*Dataset extract*:

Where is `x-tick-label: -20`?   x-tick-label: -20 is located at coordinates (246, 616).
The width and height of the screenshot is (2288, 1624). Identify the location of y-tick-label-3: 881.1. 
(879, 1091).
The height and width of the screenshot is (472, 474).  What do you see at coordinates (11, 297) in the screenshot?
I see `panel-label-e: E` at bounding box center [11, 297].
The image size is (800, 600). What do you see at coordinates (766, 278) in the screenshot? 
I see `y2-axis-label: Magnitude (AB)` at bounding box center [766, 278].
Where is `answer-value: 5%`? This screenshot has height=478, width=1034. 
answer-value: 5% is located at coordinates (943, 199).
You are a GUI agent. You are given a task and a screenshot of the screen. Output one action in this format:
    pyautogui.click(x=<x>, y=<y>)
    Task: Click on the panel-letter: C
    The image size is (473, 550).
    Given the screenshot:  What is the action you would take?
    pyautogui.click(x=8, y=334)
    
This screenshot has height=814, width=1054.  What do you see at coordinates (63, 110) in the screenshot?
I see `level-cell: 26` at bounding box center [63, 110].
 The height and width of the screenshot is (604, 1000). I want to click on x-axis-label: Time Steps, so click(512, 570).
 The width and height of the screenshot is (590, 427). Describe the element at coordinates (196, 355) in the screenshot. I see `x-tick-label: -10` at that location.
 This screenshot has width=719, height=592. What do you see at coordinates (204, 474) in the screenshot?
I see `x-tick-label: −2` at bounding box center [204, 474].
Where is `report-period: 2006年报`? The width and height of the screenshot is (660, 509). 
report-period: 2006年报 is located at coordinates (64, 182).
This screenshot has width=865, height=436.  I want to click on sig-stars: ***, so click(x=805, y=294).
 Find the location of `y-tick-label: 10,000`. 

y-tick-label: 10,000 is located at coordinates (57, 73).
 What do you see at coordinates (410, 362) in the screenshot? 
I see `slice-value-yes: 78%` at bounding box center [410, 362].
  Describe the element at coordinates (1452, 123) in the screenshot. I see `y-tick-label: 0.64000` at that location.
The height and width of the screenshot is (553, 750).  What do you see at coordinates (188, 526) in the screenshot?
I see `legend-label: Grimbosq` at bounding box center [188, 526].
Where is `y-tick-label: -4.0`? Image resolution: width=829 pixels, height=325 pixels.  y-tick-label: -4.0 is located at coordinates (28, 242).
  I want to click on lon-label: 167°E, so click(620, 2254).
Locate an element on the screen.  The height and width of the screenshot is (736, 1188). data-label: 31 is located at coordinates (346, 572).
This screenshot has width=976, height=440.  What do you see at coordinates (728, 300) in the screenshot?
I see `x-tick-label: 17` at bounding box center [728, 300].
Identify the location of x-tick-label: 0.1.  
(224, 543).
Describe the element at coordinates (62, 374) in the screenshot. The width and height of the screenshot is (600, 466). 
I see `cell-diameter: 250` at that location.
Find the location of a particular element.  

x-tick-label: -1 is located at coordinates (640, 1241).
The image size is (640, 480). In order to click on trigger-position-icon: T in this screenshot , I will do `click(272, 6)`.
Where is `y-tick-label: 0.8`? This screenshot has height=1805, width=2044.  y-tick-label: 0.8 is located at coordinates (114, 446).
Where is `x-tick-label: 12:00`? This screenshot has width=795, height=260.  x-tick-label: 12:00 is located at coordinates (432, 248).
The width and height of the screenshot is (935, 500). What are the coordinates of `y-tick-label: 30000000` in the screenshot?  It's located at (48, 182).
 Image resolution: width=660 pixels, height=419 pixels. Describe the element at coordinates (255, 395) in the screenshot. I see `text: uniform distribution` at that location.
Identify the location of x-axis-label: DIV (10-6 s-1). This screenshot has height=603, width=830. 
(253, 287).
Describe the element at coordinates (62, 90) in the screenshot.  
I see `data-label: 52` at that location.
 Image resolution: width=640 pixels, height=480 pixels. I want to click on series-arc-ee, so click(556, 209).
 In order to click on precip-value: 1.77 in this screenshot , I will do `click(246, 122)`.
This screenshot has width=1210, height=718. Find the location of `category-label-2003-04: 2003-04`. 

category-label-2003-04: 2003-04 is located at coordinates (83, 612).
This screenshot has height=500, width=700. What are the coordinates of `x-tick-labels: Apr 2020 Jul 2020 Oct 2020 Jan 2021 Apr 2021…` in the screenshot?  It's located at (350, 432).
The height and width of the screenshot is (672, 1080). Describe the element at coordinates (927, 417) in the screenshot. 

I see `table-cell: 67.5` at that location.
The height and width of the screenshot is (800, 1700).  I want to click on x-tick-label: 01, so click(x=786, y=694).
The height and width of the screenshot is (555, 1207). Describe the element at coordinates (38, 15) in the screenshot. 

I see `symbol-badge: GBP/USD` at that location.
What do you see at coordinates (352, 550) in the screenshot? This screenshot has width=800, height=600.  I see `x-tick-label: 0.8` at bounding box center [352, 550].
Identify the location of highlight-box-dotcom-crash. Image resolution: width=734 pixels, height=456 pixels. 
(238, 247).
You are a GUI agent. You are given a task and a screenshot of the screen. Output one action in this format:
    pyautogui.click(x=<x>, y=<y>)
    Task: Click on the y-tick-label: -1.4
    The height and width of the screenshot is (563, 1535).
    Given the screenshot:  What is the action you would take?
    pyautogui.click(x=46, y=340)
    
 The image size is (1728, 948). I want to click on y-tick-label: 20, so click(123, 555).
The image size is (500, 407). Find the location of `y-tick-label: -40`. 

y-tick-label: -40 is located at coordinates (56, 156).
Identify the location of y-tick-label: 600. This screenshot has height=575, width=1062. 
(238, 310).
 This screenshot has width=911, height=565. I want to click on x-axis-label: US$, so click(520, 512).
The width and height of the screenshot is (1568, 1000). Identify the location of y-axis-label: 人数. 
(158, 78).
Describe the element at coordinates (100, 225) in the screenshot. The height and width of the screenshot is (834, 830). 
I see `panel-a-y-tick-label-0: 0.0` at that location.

*Try it*: Rewrite the listing above, replacing "Identify the location of" with "Determine the position of" everywhere and leaving everything else as it is.

*Exercise solution*:
Where is `x-tick-label: -20`?   x-tick-label: -20 is located at coordinates (246, 616).
The width and height of the screenshot is (2288, 1624). Determine the position of y-tick-label-3: 881.1. 
(879, 1091).
The height and width of the screenshot is (472, 474).  What do you see at coordinates (11, 297) in the screenshot?
I see `panel-label-e: E` at bounding box center [11, 297].
The image size is (800, 600). What do you see at coordinates (766, 278) in the screenshot? 
I see `y2-axis-label: Magnitude (AB)` at bounding box center [766, 278].
Where is `answer-value: 5%`? This screenshot has height=478, width=1034. 
answer-value: 5% is located at coordinates (943, 199).
You are a GUI agent. You are given a task and a screenshot of the screen. Output one action in this format:
    pyautogui.click(x=<x>, y=<y>)
    Task: Click on the panel-letter: C
    The image size is (473, 550).
    Given the screenshot:  What is the action you would take?
    pyautogui.click(x=8, y=334)
    
This screenshot has height=814, width=1054.  What do you see at coordinates (63, 110) in the screenshot?
I see `level-cell: 26` at bounding box center [63, 110].
 The height and width of the screenshot is (604, 1000). I want to click on x-axis-label: Time Steps, so click(512, 570).
 The width and height of the screenshot is (590, 427). Describe the element at coordinates (196, 355) in the screenshot. I see `x-tick-label: -10` at that location.
 This screenshot has width=719, height=592. What do you see at coordinates (204, 474) in the screenshot?
I see `x-tick-label: −2` at bounding box center [204, 474].
Where is `report-period: 2006年报`? The width and height of the screenshot is (660, 509). 
report-period: 2006年报 is located at coordinates (64, 182).
This screenshot has width=865, height=436.  I want to click on sig-stars: ***, so click(x=805, y=294).
 Find the location of `y-tick-label: 10,000`. 

y-tick-label: 10,000 is located at coordinates (57, 73).
 What do you see at coordinates (410, 362) in the screenshot? 
I see `slice-value-yes: 78%` at bounding box center [410, 362].
  Describe the element at coordinates (1452, 123) in the screenshot. I see `y-tick-label: 0.64000` at that location.
The height and width of the screenshot is (553, 750).  What do you see at coordinates (188, 526) in the screenshot?
I see `legend-label: Grimbosq` at bounding box center [188, 526].
Where is `y-tick-label: -4.0`? Image resolution: width=829 pixels, height=325 pixels.  y-tick-label: -4.0 is located at coordinates (28, 242).
  I want to click on lon-label: 167°E, so click(620, 2254).
Locate an element on the screen.  The height and width of the screenshot is (736, 1188). data-label: 31 is located at coordinates (346, 572).
This screenshot has width=976, height=440.  What do you see at coordinates (728, 300) in the screenshot?
I see `x-tick-label: 17` at bounding box center [728, 300].
Determine the position of x-tick-label: 0.1.  
(224, 543).
Describe the element at coordinates (62, 374) in the screenshot. The width and height of the screenshot is (600, 466). 
I see `cell-diameter: 250` at that location.
Find the location of a particular element.  

x-tick-label: -1 is located at coordinates (640, 1241).
The image size is (640, 480). In order to click on trigger-position-icon: T in this screenshot , I will do `click(272, 6)`.
Where is `y-tick-label: 0.8`? This screenshot has height=1805, width=2044.  y-tick-label: 0.8 is located at coordinates (114, 446).
Where is `x-tick-label: 12:00`? This screenshot has width=795, height=260.  x-tick-label: 12:00 is located at coordinates (432, 248).
The width and height of the screenshot is (935, 500). What are the coordinates of `y-tick-label: 30000000` in the screenshot?  It's located at (48, 182).
 Image resolution: width=660 pixels, height=419 pixels. Describe the element at coordinates (255, 395) in the screenshot. I see `text: uniform distribution` at that location.
Determine the position of x-axis-label: DIV (10-6 s-1). This screenshot has height=603, width=830. 
(253, 287).
Describe the element at coordinates (62, 90) in the screenshot.  
I see `data-label: 52` at that location.
 Image resolution: width=640 pixels, height=480 pixels. I want to click on series-arc-ee, so click(556, 209).
 In order to click on precip-value: 1.77 in this screenshot , I will do `click(246, 122)`.
This screenshot has width=1210, height=718. Find the location of `category-label-2003-04: 2003-04`. 

category-label-2003-04: 2003-04 is located at coordinates (83, 612).
This screenshot has height=500, width=700. What are the coordinates of `x-tick-labels: Apr 2020 Jul 2020 Oct 2020 Jan 2021 Apr 2021…` in the screenshot?  It's located at (350, 432).
The height and width of the screenshot is (672, 1080). Describe the element at coordinates (927, 417) in the screenshot. 

I see `table-cell: 67.5` at that location.
The height and width of the screenshot is (800, 1700).  I want to click on x-tick-label: 01, so click(x=786, y=694).
The height and width of the screenshot is (555, 1207). Describe the element at coordinates (38, 15) in the screenshot. 

I see `symbol-badge: GBP/USD` at that location.
What do you see at coordinates (352, 550) in the screenshot? This screenshot has width=800, height=600.  I see `x-tick-label: 0.8` at bounding box center [352, 550].
Determine the position of highlight-box-dotcom-crash. Image resolution: width=734 pixels, height=456 pixels. 
(238, 247).
You are a GUI agent. You are given a task and a screenshot of the screen. Output one action in this format:
    pyautogui.click(x=<x>, y=<y>)
    Task: Click on the y-tick-label: -1.4
    The height and width of the screenshot is (563, 1535).
    Given the screenshot:  What is the action you would take?
    pyautogui.click(x=46, y=340)
    
 The image size is (1728, 948). I want to click on y-tick-label: 20, so click(123, 555).
The image size is (500, 407). Find the location of `y-tick-label: -40`. 

y-tick-label: -40 is located at coordinates (56, 156).
Determine the position of y-tick-label: 600. This screenshot has height=575, width=1062. 
(238, 310).
 This screenshot has width=911, height=565. I want to click on x-axis-label: US$, so click(520, 512).
The width and height of the screenshot is (1568, 1000). Determine the position of y-axis-label: 人数. 
(158, 78).
Describe the element at coordinates (100, 225) in the screenshot. The height and width of the screenshot is (834, 830). 
I see `panel-a-y-tick-label-0: 0.0` at that location.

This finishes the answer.